══ TASK DATA ══

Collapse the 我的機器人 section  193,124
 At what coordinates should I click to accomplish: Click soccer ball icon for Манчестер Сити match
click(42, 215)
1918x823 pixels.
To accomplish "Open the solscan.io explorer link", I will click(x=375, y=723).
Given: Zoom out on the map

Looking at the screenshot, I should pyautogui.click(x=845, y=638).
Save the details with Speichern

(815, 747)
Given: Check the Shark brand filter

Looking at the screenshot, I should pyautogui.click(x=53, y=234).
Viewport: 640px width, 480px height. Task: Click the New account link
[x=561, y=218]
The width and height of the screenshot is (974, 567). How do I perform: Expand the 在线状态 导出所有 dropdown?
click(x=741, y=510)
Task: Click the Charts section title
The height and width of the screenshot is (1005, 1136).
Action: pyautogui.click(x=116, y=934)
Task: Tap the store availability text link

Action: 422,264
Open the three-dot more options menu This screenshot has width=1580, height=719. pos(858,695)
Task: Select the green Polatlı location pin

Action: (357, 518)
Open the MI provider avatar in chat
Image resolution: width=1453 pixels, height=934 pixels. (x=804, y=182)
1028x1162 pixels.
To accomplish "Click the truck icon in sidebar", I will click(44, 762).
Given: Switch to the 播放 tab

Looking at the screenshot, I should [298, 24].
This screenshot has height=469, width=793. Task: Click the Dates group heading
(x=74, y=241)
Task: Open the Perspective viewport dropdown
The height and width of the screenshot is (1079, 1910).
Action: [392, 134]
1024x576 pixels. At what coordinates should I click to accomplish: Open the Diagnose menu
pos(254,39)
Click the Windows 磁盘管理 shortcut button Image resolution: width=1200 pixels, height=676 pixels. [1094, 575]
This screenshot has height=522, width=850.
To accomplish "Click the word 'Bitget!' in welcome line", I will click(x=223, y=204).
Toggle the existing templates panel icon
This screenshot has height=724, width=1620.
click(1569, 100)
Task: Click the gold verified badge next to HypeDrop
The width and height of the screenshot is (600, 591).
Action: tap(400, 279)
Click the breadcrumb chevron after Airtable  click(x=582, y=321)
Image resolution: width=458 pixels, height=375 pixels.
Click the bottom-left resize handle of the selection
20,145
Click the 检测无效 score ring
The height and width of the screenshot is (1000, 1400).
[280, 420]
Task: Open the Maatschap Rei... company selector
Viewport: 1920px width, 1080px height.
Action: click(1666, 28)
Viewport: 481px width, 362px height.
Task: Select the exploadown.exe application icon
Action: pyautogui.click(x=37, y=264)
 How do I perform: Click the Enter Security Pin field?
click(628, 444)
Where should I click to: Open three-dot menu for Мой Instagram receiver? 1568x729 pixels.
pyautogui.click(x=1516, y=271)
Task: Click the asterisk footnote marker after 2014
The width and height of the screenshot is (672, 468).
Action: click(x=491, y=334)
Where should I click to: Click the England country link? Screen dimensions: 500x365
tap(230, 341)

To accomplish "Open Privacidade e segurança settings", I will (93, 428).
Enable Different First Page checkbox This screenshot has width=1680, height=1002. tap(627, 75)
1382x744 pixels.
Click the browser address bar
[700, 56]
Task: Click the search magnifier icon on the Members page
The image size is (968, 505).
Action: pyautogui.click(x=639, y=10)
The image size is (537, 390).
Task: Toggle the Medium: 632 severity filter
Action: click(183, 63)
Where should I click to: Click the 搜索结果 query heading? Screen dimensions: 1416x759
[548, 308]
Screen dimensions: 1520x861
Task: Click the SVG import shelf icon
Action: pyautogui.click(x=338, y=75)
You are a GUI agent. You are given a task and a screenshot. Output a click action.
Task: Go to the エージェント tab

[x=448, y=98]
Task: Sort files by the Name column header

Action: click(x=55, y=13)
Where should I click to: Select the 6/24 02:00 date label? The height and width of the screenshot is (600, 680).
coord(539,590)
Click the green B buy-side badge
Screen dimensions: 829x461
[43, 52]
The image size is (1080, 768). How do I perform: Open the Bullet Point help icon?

═══

TASK OBJECTIVE:
Identify the lines in the entries that hold "section" and return each one.

RESPONSE BOX:
Collapse the 我的機器人 section  193,124
Task: Click the Charts section title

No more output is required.